To improve data quality, you need to put in place or create a measurement system. This can be done by taking the standards you have created and setting up a specific metric for them that will be measured consistently. You will also want to set your ideal thresholds that your data partners will be held accountable to. For example, you could institute a measurement key performance indicator identifying a missing routing sequence in which you would tolerate that happening a certain percentage of the time, and measure your data partners against it. If anyone dips below that baseline, it would alert you to engage them. Ultimately, you want a scorecard of metrics that you can measure monthly and use to help your suppliers improve their data quality with you. What gets measured gets managed; but most importantly, don’t just manage. Take real action and work together to continuously improve.

3. Get a baseline or service level agreement

You will want to establish baselines for your data partners for each of your different metrics and make sure that the SLA you put in place reflects the need to meet or exceed those metrics from your scorecard. Making sure everyone is aligned will allow you to better analyze data at a glance to ensure performance and make it part of your weekly or monthly processes.

4. Apply standards to your reporting

Create a “go to” report library specific to the program and stakeholder needs. Make sure you are aligning it to your key metrics that drive the results and return on investment for your program. Additionally, use the 80/20 rule. Twenty percent of what you measure will produce 80 percent or more of the results, plus benefits to your travel program. Focus there first. An easy example is making sure that unused e-tickets are being managed and used properly alongside vouchers, etc. Reports should be calibrated to the standard definitions you have set. This avoids confusion and doubts regarding the data quality.

5. Stay consistent and realize the confidence from stakeholders

As you can tell, the key to getting better data quality is clarity of what you want to measure, consistency in measuring it and continuous improvement to get better. Your data partners are essential to making this work, and doing so requires true partnership. The net result is that everyone gets better. Your data gets better, the data partners get insight into their data and improve their offerings, and ultimately everyone gains the ability to operate at a higher level.

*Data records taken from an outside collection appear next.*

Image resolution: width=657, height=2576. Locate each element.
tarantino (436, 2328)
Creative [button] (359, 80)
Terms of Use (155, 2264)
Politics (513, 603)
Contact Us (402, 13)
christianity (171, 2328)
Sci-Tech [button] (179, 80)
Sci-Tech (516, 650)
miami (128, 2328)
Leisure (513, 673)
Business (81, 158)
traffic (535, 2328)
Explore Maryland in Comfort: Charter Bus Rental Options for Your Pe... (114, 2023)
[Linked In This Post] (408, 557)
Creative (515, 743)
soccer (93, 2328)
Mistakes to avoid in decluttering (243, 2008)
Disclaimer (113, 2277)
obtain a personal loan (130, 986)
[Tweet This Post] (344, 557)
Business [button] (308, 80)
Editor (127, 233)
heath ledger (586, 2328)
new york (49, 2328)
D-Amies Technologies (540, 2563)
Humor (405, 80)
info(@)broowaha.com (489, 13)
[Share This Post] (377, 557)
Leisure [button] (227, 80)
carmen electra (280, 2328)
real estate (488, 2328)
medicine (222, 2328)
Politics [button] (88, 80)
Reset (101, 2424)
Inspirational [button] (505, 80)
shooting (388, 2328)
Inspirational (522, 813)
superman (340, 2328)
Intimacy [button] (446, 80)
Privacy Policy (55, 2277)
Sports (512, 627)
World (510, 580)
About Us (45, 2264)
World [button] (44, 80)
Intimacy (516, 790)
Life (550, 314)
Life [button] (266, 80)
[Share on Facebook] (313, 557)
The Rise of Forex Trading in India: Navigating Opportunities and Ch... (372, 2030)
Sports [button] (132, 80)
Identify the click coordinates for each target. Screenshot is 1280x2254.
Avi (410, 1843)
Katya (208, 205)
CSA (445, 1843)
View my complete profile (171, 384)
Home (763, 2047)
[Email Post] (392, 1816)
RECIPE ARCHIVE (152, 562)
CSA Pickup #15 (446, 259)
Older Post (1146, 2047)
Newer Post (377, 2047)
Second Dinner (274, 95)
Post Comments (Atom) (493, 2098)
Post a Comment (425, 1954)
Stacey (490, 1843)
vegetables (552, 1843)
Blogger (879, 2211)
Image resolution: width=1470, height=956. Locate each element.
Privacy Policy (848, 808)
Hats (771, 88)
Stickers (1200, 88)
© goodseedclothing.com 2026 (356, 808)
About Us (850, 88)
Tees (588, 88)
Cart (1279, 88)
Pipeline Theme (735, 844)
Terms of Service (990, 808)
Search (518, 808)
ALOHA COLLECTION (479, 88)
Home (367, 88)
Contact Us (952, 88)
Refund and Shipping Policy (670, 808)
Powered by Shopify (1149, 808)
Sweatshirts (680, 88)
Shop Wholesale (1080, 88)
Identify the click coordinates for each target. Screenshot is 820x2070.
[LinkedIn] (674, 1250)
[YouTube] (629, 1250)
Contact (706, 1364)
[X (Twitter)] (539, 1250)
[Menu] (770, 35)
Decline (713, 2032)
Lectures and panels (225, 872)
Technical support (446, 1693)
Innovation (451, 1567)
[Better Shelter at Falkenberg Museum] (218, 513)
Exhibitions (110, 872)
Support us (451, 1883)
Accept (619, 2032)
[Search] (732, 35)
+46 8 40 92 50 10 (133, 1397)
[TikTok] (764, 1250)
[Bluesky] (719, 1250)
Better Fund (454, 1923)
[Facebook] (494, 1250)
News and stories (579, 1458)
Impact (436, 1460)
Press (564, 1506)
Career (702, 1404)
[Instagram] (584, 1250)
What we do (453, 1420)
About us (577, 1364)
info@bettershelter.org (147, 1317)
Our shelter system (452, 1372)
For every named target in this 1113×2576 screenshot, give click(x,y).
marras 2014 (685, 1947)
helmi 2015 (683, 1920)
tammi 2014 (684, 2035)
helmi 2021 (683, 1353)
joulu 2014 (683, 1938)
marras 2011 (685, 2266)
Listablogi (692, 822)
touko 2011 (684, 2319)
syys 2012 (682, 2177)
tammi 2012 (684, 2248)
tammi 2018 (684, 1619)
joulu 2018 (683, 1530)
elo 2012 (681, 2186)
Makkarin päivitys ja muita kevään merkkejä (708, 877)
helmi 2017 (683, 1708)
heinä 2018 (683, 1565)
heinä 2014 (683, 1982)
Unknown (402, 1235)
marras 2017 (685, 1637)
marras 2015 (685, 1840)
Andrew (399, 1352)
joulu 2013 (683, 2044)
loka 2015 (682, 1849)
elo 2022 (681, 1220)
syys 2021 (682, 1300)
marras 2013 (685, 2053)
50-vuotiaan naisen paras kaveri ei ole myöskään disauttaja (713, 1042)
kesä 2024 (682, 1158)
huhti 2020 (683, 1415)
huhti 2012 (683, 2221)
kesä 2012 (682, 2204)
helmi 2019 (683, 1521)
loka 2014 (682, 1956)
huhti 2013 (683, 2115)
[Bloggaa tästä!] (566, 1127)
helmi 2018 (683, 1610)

Make no mistake that there will be challenges to overcome in instituting a solid data quality program, but it can and should be done. When you can take your data quality and accuracy from, say, 40 percent to 80 percent, it is a whole new world for you and will unlock huge opportunities to run your business better. Employing the five steps above is a great start, but don’t stop there. Think about how you can continue to identify and improve. Engage your data partners. Make them part of the process. And commit to making it work.